|Stop breathing... ... ...ok, breathe away
||[Sep. 5th, 2008|12:56 pm]
I think I understand why the word "cat" is associated with the scan. In the middle of the day you're required to lie on your back motionless with your paws up and wish you were protected from the draft by having more fur on your bare shoulders.|
Handing in my referral as I arrived, I was informed that the procedure would take about 15 minutes and to remove my shirt, and lie on the platform (bench, table, whatever it's called - that "flat thing there"). At the moments when the "photographs" (whatever) are taken the radiographer(?) would instruct me via the intercom to cease breathing until told to resume (no wisecracks, please :P )

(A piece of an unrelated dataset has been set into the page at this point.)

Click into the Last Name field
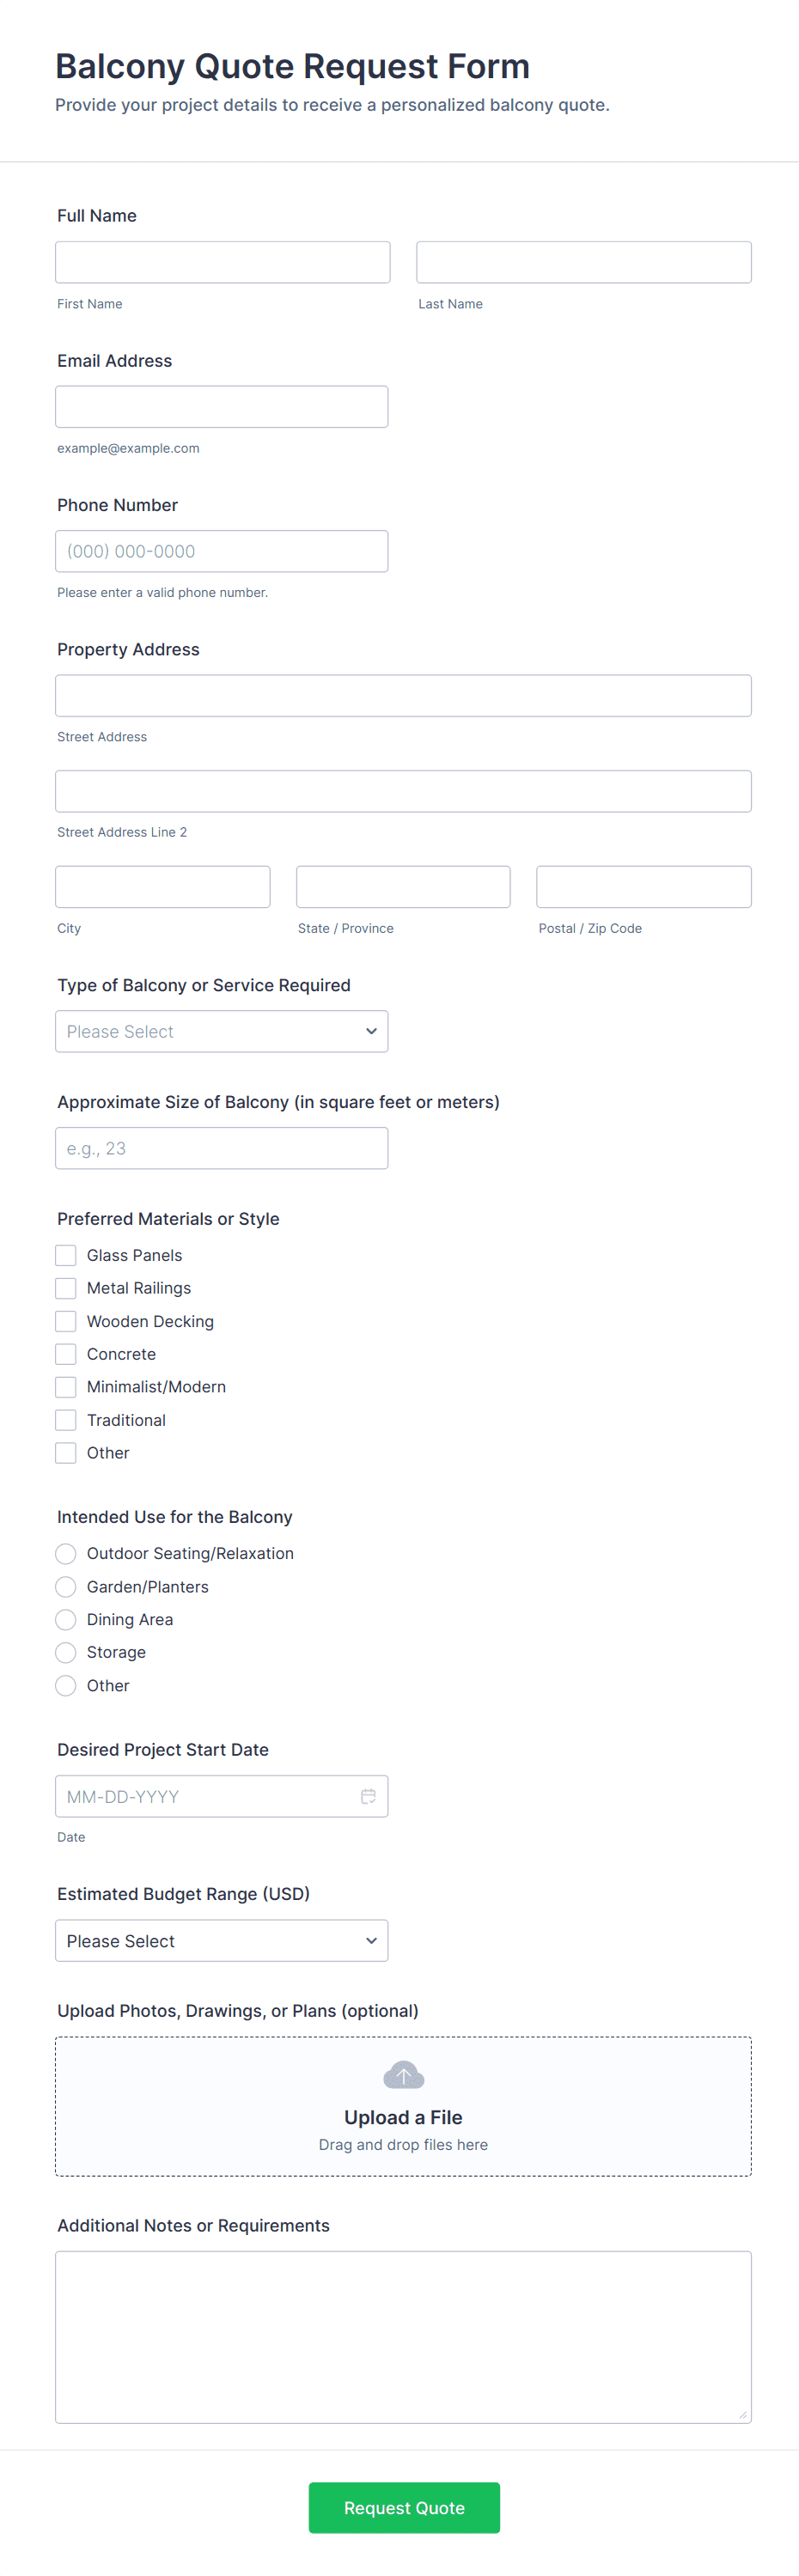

I checked my watch just before and after the procedure and it was actually completed in 10 minutes, yet felt like 30.
I kept my eyes closed nearly the whole time, which was probably unnecessary and made me feel sleepy. The machine gave me the cold shoulder (litterally) from the draft caused by its air cooling system.
Every few minutes I would hear a click and static hiss from the intercom system and the radiographer(?) instructed me then to "Stop breathing." Easier said than done because the platform's movements were not smooth as I'd expected by almost as jerky as a Cityrail S-class. Each unexpected movement pushed the precious air out of my lungs. Then a few moments later I would be told "Ok, breathe away" and I'd grab a much desired deep inhale. The first few instances of this caught me on the exhale phase. Gradually I became conditioned to notice the click from the intercom and time my breath, however I found that having full lungs was more awkward because of the platform movements.
I tried to entertain myself by imaginging what a cat-scan would look like with a foxaroo as the subject, and I envisaged a hammock arrangement in order to cope with the tail. Ultimately though my mind drifted and inexplicably I perceived myself as a male Bowman's Wolf being examined for defects.
When wall was done and I was set free I groggily strode out of the medical centre, adjusting my senses to the surroundings.
...and that was just the examination. I've no idea what conclusions are expected to be drawn, or treatment(s) recommended.